2
votes

tl;dr: How to achieve the layout shown in the screenshot below? Placing ListView to a ScrollView is apparently not recommended, but is there actually any other way to achieve it?

The whole question: I want to have multiple CardViews in my app, and one (or more) of them will have either RecyclerView or ListView in it (it doesn't really matter to me which one of those). The whole view is supposed to be scrollable - not only the ListViews in their parent CardViews. I basically need to achieve similar layout as the Play Store app has.

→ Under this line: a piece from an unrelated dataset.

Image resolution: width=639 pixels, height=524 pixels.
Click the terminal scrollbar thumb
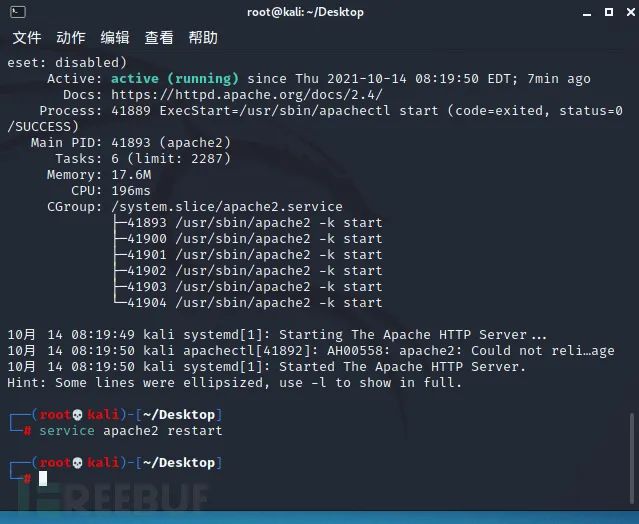(x=632, y=458)
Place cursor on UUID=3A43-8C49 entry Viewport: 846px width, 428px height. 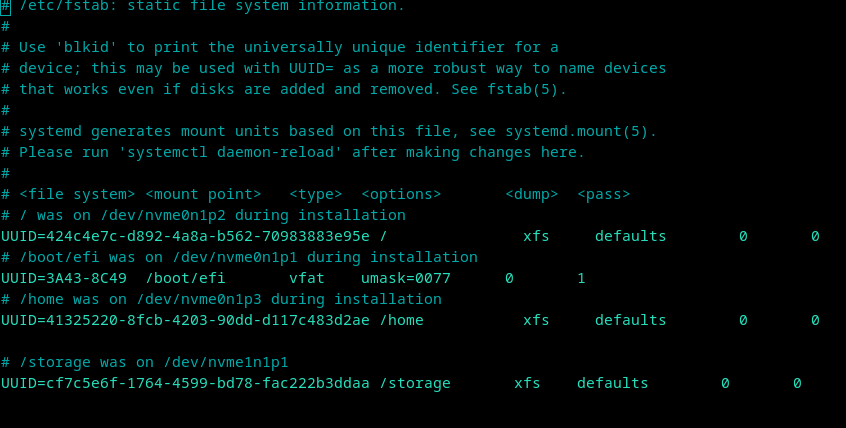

Play Store's My Apps screen

The first option I tried was this (the code is obviously simplified):

<LinearLayout android:orientation="vertical">
    <CardView>
        <!-- Some content of the first card. -->
    </CardView>
    <CardView>
        <ListView/>
    </CardView>
</LinearLayout>

The result was not what I wanted, the ListView was only scrollable in its parent CardView but the whole view wasn't scrollable like it is in the Play Store app. So now I wrapped it all in a ScrollView:

<ScrollView 
    android:fillViewport="true"
    android:isScrollContainer="true">
    <LinearLayout orientation="vertical">
        <CardView>
            <!-- Some content of the first card. -->
        </CardView>
        <CardView>
            <ListView/>
        </CardView>
    </LinearLayout>
</ScrollView>

And I programmatically set the height of the bottom card to fit the ListView's height (number of elements in the ListView * height of one list item element). Now the whole view is scrollable, and the bottom card's height is the same as the height of the ListView, so the ListView isn't scrollable inside the CardView which is exactly what I wanted.

Now the actual problem: I got it working as described above, but I know this particular issue (ListView in a ScrollView) has been asked about many times before and the answer has always been the same - don't put neither RecyclerView nor ListView in a ScrollView because it causes performance problems. Well, so what's the correct approach then? How did Google do it in the Play Store app? I tried decompiling the Play Store app with APKTool but there weren't any layout files (maybe I did something wrong). Is my approach correct? My ListView will only display a few items (I guess it will be at most 20 items) - will it cause some performance issues in this case?

I wouldn't ask about this if all the answers wouldn't always mention that we shouldn't put ListView in a ScrollView. Is there any other way how to achieve the layout described by the screenshot above?

2

2 Answers

2
votes

The first thing to address is why you're "not supposed to" use wrap_content on a ListView or a RecyclerView and put it in a scrollable container: it defeats the entire view-recycling purpose of these components.

What makes a ListView or RecyclerView better than a LinearLayout inside a ScrollView is that the system only needs to create enough views to display everying that fits inside the visible area. When you "scroll" the visible area, the views that disappear off one end can be re-used for the views that scroll into view from the other end. When you make your list/recycler wrap_content, this recycling is impossible, so you might as well just manually add your views to a LinearLayout instead.

That being said, RecyclerView does support using wrap_content... it just means you won't get view recycling. If this performance hit doesn't cause you problems, there's no objectively evil code here.

The only way to know for sure if the performance penalty is problematic or not is to just try it, test it, measure it, and decide for yourself. With 20 items, I suspect you have nothing to worry about.

The next thing to think about is the fact that Google has tons of resources and manpower and can afford to be extremely clever. Perhaps the Play Store app is as you say, with some sort of scrollable parent container that holds cards, each of which have some sort of adapter view within. But it's equally possible that they're doing something completely different, like using a single RecyclerView and "faking" the appearance of cards by using an ItemDecoration. Or perhaps they are using some sort of custom view subclass that the public doesn't have access to.

As for how you could recreate something similar, I suspect a hierarchy like this will work just fine:

<NestedScrollView>
  <LinearLayout>
     <CardView>
       <RecyclerView/>
     </CardView>
     <CardView>
       <RecyclerView/>
     </CardView>
     <CardView>
       <RecyclerView/>
     </CardView>
  </LinearLayout>
</NestedScrollView>
0
votes

I would recommend you to use Sectioned RecyclerView for this purpose. Every single item layout would have a cardView in it instead of creating a cardView as a parent.